The fact that this structure can be found through a constant offset and contains such a wealth of data makes the KPCR method a very attractive option on XP and above. Also, fields inside the structure do not move around between versions of the operating system (there is even a stern warning in WDbgExts.h not to add or remove fields in the middle of the structure), though fields may be added at the end. This technique is used by Volatility to find many kernel global variables while supporting different versions of Windows XP SP2. For a full list of the variables that can be found using this method, consult WDbgExts.h in the WinDbg SDK.


Unfortunately, as mentioned above, Windows 2000 does not have a pointer to the _KDDEBUGGER_DATA64 stored in the KPCR. However, I have found that this structure still exists in Windows 2000 and contains the same useful data, but we must do a little bit more work to find it. To locate the data we need in Windows 2000, we will develop a signature that reliably locates the structure, and then simply do a linear scan of physical memory for it.


The debugger data block starts with a standard header that looks like (reproduced here from WDbgExts.h, minus comments):


typedef struct _DBGKD_DEBUG_DATA_HEADER64 {
LIST_ENTRY64 List;
ULONG OwnerTag;
ULONG Size;
} DBGKD_DEBUG_DATA_HEADER64, *PDBGKD_DEBUG_DATA_HEADER64;

Since the LIST_ENTRY is 64-bit, on 32-bit systems the last 8 bytes of the list structure will be 0. Perhaps more importantly, the OwnerTag is set to the constant value "KDBG". Finally, the Size is 0x290 bytes on XP and above, and 0x208 bytes on Windows 2000 (thus on Windows 2000 only the variables up through MmLoadedUserImageList in the structure are available).

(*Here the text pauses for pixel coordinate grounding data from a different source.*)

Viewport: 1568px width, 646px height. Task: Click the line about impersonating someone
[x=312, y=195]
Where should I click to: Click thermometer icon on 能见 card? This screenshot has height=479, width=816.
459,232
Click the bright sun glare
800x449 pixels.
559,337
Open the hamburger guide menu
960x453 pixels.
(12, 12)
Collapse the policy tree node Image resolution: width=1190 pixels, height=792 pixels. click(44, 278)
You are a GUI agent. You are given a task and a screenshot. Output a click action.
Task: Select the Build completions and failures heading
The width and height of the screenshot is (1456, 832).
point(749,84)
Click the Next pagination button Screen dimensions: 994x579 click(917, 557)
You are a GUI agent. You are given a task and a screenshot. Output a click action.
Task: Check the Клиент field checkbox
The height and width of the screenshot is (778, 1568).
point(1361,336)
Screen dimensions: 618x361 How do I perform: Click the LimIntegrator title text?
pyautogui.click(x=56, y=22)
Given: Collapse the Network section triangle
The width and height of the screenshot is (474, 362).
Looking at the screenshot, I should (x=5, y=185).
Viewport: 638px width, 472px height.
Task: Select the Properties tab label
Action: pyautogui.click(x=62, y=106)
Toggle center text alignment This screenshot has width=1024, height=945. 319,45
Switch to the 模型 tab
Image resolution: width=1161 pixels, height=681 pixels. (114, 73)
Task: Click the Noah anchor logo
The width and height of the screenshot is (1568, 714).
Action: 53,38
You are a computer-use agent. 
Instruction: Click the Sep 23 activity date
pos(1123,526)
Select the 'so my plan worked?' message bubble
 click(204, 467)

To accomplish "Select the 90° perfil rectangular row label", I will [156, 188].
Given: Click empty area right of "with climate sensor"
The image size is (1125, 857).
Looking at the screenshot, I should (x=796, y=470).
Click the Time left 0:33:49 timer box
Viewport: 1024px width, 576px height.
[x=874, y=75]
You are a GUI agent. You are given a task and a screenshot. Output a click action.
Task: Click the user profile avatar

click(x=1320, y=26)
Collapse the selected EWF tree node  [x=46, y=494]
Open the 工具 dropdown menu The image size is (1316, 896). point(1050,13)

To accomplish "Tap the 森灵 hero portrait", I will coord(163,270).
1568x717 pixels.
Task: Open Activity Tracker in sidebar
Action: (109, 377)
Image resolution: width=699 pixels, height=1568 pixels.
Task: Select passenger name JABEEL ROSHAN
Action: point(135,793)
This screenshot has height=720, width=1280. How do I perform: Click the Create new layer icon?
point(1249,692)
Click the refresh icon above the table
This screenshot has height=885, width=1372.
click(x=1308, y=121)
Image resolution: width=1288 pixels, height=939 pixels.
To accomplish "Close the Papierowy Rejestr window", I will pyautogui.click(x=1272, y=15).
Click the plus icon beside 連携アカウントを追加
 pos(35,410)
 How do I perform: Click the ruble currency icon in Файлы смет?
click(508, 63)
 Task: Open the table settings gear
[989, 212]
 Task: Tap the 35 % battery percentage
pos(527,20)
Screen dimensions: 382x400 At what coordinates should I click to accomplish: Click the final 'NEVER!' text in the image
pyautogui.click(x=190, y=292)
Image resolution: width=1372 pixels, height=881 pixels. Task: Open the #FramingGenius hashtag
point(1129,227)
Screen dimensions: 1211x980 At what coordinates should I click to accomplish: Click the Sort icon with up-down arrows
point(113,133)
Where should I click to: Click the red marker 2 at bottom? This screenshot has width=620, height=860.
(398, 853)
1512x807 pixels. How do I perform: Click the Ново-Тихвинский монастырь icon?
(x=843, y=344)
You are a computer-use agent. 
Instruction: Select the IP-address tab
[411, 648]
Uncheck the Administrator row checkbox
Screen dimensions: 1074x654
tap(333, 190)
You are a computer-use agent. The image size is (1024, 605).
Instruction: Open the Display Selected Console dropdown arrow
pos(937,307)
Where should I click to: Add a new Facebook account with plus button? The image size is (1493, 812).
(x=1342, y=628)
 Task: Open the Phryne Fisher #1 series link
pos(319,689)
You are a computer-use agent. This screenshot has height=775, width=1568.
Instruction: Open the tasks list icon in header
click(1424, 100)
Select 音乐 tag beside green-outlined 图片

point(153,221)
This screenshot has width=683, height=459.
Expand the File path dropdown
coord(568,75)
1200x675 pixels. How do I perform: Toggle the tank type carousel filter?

To search for the debugger data block, then, we can just look for the constant string:

\x00\x00\x00\x00\x00\x00\x00\x00KDBG

If we wish to restrict our search to a specific operating system, we can append \x08\x02 or \x90\x02 to specify the size for Windows 2000 or XP, respectively.


In theory, it should even be possible to extend this technique to Windows NT4, though I do not have any NT4 memory images to test with. According to WDbgExts.h, however, the structures used would be 32-bit (_KDDEBUGGER_DATA32 and _DBGKD_DEBUG_DATA_HEADER32), so the signature would need some small modifications.


So there you have it! Using either the KPCR trick or a signature based-scan, we can find the kernel debugger data block, and from it obtain the addresses of crucial kernel variables. It is worth noting, though, that not all of the kernel's global variables are available through this technique. For example, one variable which we used recently, CmpCacheTable, is nowhere to be found in the debugger data block. In this case, either a heuristic or the public debug symbols will be needed to find the address of the variable.

3 comments:

Sippy said...

Brendan,

Thanks for sharing the technique, I was wondering if you guys were using it in Volatility :)

BTW, I'm not sure if this was before 0pcode, but Sven Schreiber also posted a huge article in 2001 about Win2k memory forensics and talks about KPCR. See page 5 below:

http://www.informit.com/articles/article.aspx?p=167857&seqNum=5

Thanks!

AW said...

"I was wondering if you guys were using it in Volatility :)"

May the source be with you! No surprises.

AW

printf said...

Do you know how to find the KPCR on the Windows 64bit?